Pokeit Letter #4 – What is the Probability of Getting Head on First Try
This question, posed to a class full of undergraduates, wasn’t interpreted quite the way Mustafa had intended. At the time, I was taking Stat 10 to satisfy a pre-requisite for my hastily put together plan to switch majors and apply to UNC’s business school. See, it turned out that physics just wasn’t my calling. Perhaps it was Dr. Yu Wu’s prickly demeanor in Physics 26, or the fact that Dr Hernandez in Physics 27 was an asshole. Whatever it was, my grades in physics had not been compelling. By the time the second Physics 27 midterm rolled around, knew I had to stop griding glass into my eyes. I spoke with my academic advisor, and by the end of the day, I had signed up for STAT 10 and ECON 10 in the Spring. Next semester, Mustafa Tural introduced me to statistics.

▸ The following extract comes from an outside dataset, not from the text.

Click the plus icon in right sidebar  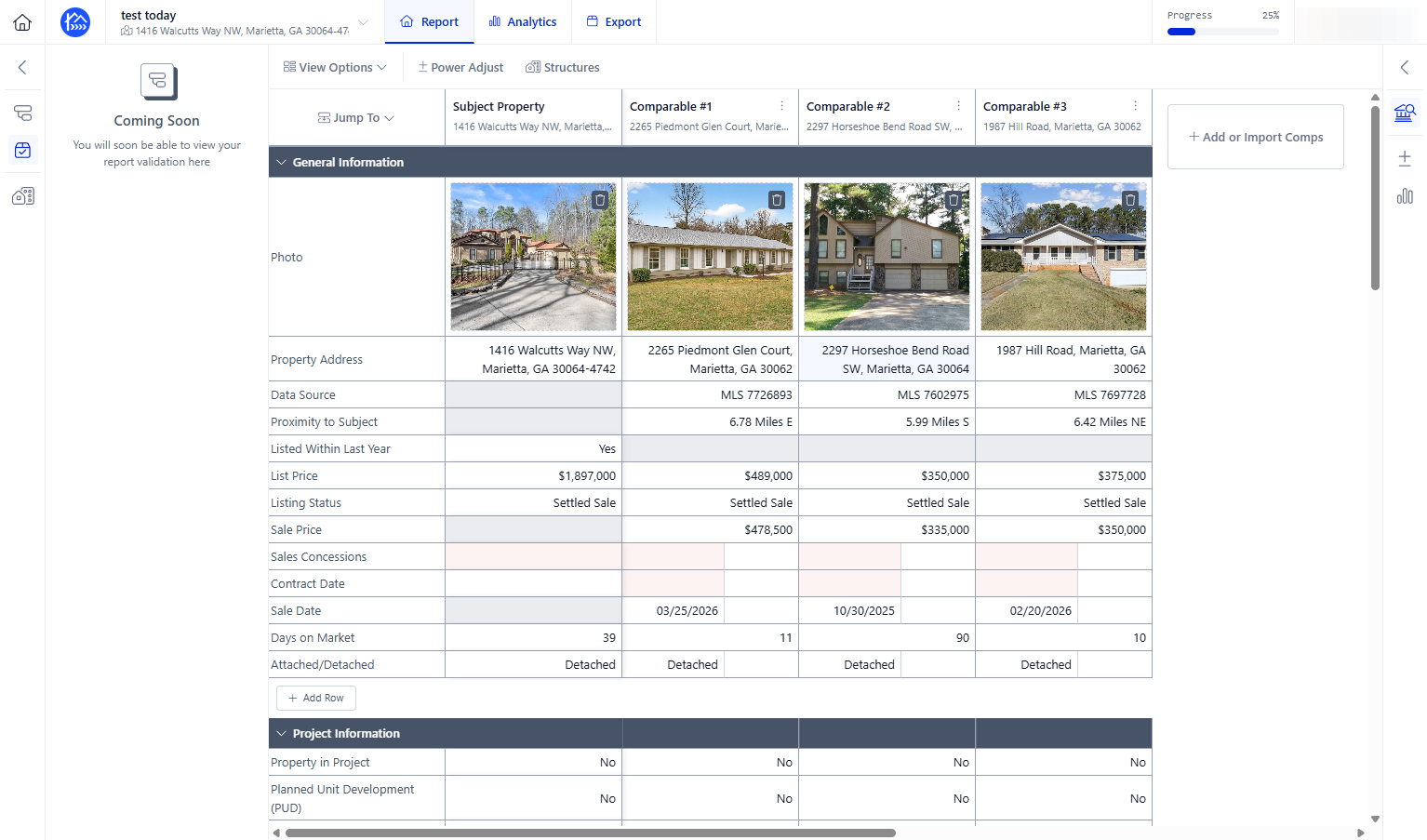(x=1405, y=158)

You’d be hard pressed to find a more non-caring group of people just going through the motions, than the one taking STAT 10 in the Spring of 2005. Let’s be honest, no one is there because they’ve got a passion for Bayes. You’re in STAT 10 because you want to get into the B-School. You want to get into the B-School because you want a well paying job out of college. You want a well paying job out of college because, well, you want to make the big bucks; and you don’t care enough about school to get a graduate degree (and no, an MBA doesn’t count).
I think I may have eked out a B in the class – maybe. I know of at least 4 times when I was more than 20 minutes late to that class because I was finishing my homework in the hallway. While I was reviewing a particularly shitty test with Mustafa during office hours, he asked me a pointed question:
“Do you care at all?”
I think my reply was “What?”
So as penitence for not paying attention in STAT 10, I’ve decided to do my part, and teach it to all of you. So let’s get to it. Consider this post a crash course in STAT 10 for poker players.
Descriptive statistics[1]
First things first, we need to distinguish between two concepts: the population is the entire group that we wish to study, while the sample is the subset of the population for which we have information. Ideally the sample is an unbiased representation of the population drawn at random, but as we have already touched on with regards to observed hands, we can’t assume this to be the case.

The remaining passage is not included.